En efecto, muriendo Jesús por los pecadores y sabiendo que sus culpas eran la causa de su muerte, quiso, en la última hora, quitarles toda desconfianza que pudieran tener al ver los grandes tormentos, fruto de sus pecados y por esto les dio lo que más estimaba y lo que más poder tenía sobre él, a saber, su santísima Madre, a fin de que, por su protección y mediación, confiáramos ser acogidos y bien recibidos por su divina Majestad.
No cabe duda del amor inconcebible de esta bondadosa Madre a los pecadores, ya que, en el alumbramiento espiritual junto a la cruz, sufrió increíbles dolores, los que no tuvo en el alumbramiento virginal de su Hijo y Dios.

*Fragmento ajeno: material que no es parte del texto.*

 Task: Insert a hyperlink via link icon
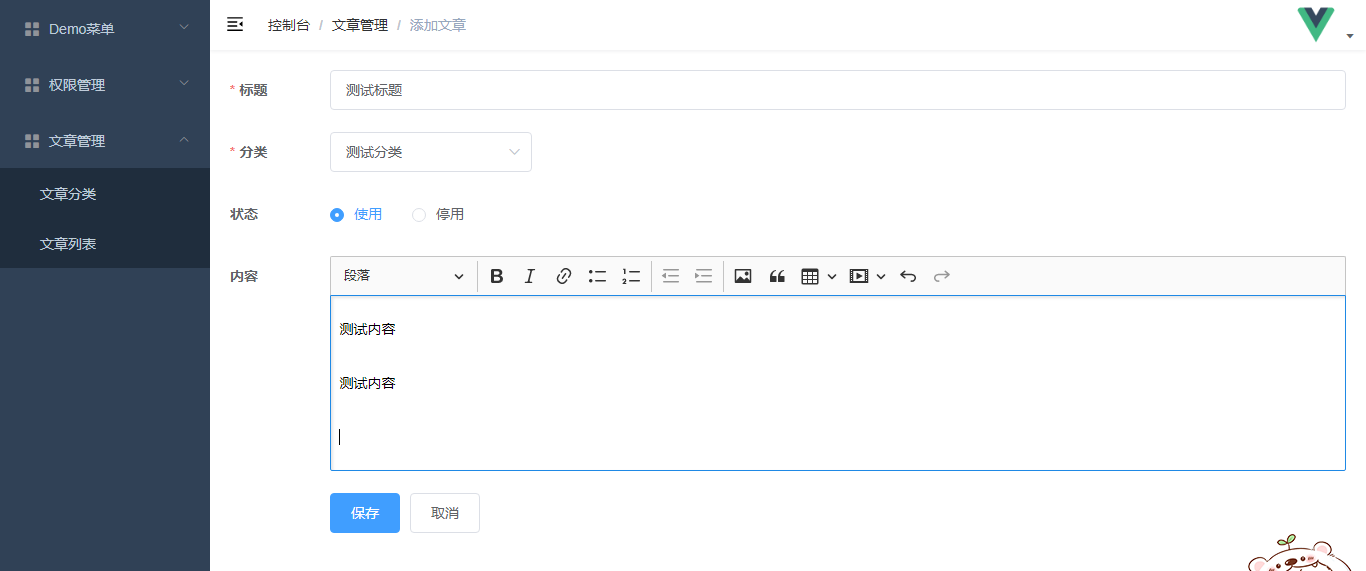(x=563, y=277)
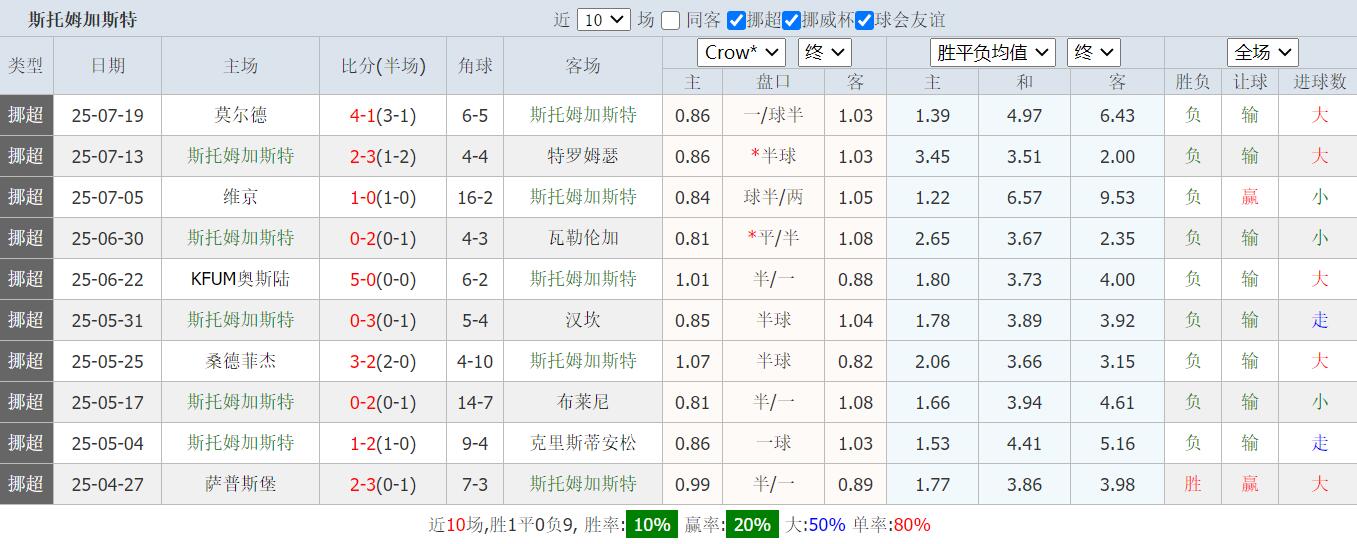
Task: Expand the Crow* bookmaker dropdown
Action: point(740,53)
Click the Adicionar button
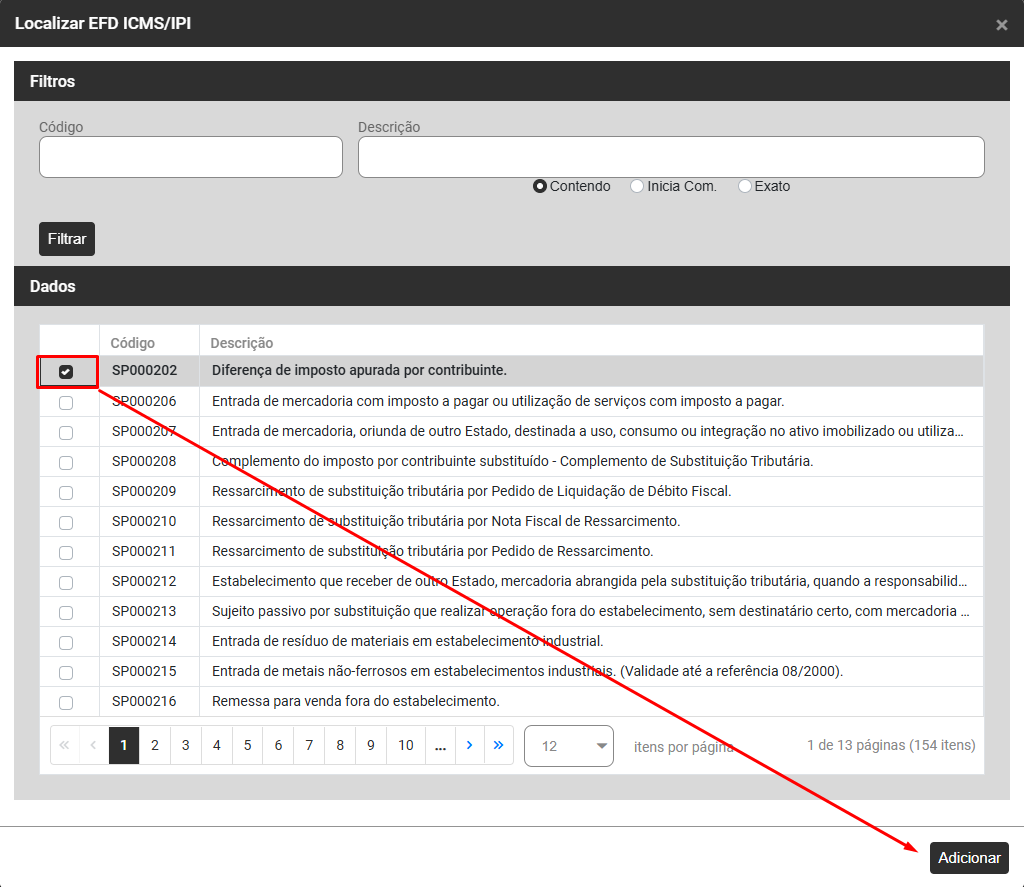This screenshot has width=1024, height=887. click(x=969, y=858)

Se ve entonces claramente que los dolores de la Madre y los tormentos del Hijo terminaron en gracias y bendiciones, y en inmensos favores a los pecadores. Cuán obligados estamos, pues, de honrar, amar y alabar los amabilísimos Corazones de Jesús y María; de emplear toda nuestra vida, y más si tuviéramos, en servirles y glorificarlos; de esforzarnos por imprimir en nuestros corazones una imagen perfecta de sus eminentísimas virtudes. Es imposible agradarles andando por caminos diferentes a los suyo.